ABSTRACT

In post-mortem toxicology, the sample most commonly submitted for analysis is blood and the most frequently encountered substance is alcohol. The technical details and procedures for measuring ethanol in blood and other body fluids obtained from a corpse are essentially the same as those used when analyzing specimens from the living. However, the interpretation of the analytical results obtained from autopsy samples is confounded by problems such as the lack of homogeneity of blood samples, microbial alcohol production post-mortem, alcohol diffusion from gastric residue and contaminated airways, and the lack of or unreliability of information on the clinical condition of the person immediately prior to death.

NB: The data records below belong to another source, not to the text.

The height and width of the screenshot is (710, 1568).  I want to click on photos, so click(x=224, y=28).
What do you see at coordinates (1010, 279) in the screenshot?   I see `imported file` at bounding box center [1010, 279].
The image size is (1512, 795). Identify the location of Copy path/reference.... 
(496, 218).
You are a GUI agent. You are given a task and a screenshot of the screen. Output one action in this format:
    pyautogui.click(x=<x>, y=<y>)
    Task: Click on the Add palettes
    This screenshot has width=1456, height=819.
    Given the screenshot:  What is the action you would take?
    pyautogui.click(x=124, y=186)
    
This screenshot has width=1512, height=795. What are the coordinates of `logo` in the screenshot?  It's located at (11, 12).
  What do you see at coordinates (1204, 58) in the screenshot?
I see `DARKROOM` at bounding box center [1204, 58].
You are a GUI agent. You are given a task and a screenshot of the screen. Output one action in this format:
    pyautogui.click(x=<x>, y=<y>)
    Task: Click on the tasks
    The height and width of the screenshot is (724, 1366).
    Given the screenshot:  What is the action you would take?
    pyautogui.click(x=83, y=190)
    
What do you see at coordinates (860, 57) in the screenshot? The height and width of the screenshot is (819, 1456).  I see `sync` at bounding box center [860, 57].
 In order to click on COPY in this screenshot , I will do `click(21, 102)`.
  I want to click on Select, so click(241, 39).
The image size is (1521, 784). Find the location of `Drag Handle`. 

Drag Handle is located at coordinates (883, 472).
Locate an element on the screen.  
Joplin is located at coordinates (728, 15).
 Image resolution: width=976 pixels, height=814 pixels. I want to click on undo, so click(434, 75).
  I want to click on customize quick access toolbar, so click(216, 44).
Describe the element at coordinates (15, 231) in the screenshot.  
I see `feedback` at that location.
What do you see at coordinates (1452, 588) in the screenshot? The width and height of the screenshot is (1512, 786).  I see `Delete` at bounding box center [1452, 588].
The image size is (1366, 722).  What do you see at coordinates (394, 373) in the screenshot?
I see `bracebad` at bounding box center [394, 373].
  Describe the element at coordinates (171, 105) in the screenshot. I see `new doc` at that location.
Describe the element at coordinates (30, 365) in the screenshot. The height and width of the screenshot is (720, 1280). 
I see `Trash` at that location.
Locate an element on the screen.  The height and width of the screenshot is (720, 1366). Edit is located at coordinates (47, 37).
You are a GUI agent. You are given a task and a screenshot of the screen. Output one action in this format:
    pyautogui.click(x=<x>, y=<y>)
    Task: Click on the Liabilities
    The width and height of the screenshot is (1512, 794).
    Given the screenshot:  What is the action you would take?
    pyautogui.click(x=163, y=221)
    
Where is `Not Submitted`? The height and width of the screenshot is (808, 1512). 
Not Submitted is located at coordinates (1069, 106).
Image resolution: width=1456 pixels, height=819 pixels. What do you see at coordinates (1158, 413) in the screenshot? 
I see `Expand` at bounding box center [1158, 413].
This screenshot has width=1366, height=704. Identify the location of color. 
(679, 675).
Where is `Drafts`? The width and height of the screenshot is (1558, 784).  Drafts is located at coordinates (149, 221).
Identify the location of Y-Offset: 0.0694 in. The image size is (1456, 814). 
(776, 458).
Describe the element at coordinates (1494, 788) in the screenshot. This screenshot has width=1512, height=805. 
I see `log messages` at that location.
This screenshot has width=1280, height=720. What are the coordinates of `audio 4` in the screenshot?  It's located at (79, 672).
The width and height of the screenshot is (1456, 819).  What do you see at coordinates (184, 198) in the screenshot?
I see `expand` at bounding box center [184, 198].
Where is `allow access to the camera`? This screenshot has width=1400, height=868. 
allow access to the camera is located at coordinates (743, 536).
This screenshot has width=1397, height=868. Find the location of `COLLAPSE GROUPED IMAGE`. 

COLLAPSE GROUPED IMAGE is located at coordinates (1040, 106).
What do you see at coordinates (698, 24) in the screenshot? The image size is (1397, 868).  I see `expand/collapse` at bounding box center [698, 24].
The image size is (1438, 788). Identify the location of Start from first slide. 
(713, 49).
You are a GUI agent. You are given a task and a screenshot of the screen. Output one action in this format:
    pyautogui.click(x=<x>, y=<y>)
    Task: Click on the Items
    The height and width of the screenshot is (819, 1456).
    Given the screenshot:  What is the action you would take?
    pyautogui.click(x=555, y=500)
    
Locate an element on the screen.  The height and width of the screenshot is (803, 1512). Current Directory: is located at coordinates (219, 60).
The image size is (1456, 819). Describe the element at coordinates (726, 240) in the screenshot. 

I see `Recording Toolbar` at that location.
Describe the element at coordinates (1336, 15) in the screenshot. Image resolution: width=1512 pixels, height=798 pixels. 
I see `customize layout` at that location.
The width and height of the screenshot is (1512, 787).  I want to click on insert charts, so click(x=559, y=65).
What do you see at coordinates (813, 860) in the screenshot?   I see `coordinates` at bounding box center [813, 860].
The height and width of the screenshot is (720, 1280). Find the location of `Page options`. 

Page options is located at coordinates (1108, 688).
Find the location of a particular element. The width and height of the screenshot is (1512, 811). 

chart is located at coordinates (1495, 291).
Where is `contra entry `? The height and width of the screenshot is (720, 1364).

On the other hand, autopsy offers opportunities for sampling body fluids and tissues not accessible or not readily available in the living. Sampling of blood from multiple vascular sites, the vitreous humor of the eye, gastric contents, sequestered

hematomas, as well as bile, brain, skeletal muscle, cerebrospinal fluid, and liver are all possible. Nevertheless, multiple sampling at autopsy can only partly compensate for the increased interpretative difficulties created by the various post-mortem confounding factors. As a result it is necessary to apply a greater degree of caution in the interpretation of post-mortem ethanol analyses and to take into account the totality of the available information, which should always include not only the results of the autopsy examination but also the scene of death examination and anamnestic data. A single autopsy blood ethanol concentration is commonly uninterpretable without concurrent vitreous humor and urine ethanol concentrations, as well as information gleaned from the scene of death and case history.